Dataset excerpts
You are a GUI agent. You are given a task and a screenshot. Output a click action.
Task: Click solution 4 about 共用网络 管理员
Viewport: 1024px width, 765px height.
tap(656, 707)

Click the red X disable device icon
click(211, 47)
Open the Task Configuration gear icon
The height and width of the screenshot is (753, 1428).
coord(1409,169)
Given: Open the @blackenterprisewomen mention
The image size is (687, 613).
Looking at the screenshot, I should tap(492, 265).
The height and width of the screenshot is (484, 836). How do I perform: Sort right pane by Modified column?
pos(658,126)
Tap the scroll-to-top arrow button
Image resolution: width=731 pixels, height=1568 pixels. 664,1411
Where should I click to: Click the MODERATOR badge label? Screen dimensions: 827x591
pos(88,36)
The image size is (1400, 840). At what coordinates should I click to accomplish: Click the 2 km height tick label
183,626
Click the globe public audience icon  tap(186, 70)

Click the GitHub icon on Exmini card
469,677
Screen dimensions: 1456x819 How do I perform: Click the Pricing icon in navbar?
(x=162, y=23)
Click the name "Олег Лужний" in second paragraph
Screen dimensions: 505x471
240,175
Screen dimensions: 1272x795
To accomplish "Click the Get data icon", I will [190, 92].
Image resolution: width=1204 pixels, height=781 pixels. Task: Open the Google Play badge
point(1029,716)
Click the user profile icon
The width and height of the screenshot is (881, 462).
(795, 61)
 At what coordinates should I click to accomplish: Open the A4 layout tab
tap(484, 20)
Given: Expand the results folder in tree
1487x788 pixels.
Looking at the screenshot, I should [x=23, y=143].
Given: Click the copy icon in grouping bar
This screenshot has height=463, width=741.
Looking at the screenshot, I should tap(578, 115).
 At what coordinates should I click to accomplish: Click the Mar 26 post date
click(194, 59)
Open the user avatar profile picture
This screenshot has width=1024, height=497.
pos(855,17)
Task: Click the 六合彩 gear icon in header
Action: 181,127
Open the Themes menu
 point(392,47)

Work order. Set the data above down again in full, exactly as it reads.

Solution to the problem.
You are a GUI agent. You are given a task and a screenshot. Output a click action.
Task: Click solution 4 about 共用网络 管理员
Viewport: 1024px width, 765px height.
tap(656, 707)

Click the red X disable device icon
click(211, 47)
Open the Task Configuration gear icon
The height and width of the screenshot is (753, 1428).
coord(1409,169)
Given: Open the @blackenterprisewomen mention
The image size is (687, 613).
Looking at the screenshot, I should tap(492, 265).
The height and width of the screenshot is (484, 836). How do I perform: Sort right pane by Modified column?
pos(658,126)
Tap the scroll-to-top arrow button
Image resolution: width=731 pixels, height=1568 pixels. 664,1411
Where should I click to: Click the MODERATOR badge label? Screen dimensions: 827x591
pos(88,36)
The image size is (1400, 840). At what coordinates should I click to accomplish: Click the 2 km height tick label
183,626
Click the globe public audience icon  tap(186, 70)

Click the GitHub icon on Exmini card
469,677
Screen dimensions: 1456x819 How do I perform: Click the Pricing icon in navbar?
(x=162, y=23)
Click the name "Олег Лужний" in second paragraph
Screen dimensions: 505x471
240,175
Screen dimensions: 1272x795
To accomplish "Click the Get data icon", I will [190, 92].
Image resolution: width=1204 pixels, height=781 pixels. Task: Open the Google Play badge
point(1029,716)
Click the user profile icon
The width and height of the screenshot is (881, 462).
(795, 61)
 At what coordinates should I click to accomplish: Open the A4 layout tab
tap(484, 20)
Given: Expand the results folder in tree
1487x788 pixels.
Looking at the screenshot, I should [x=23, y=143].
Given: Click the copy icon in grouping bar
This screenshot has height=463, width=741.
Looking at the screenshot, I should tap(578, 115).
 At what coordinates should I click to accomplish: Click the Mar 26 post date
click(194, 59)
Open the user avatar profile picture
This screenshot has width=1024, height=497.
pos(855,17)
Task: Click the 六合彩 gear icon in header
Action: 181,127
Open the Themes menu
 point(392,47)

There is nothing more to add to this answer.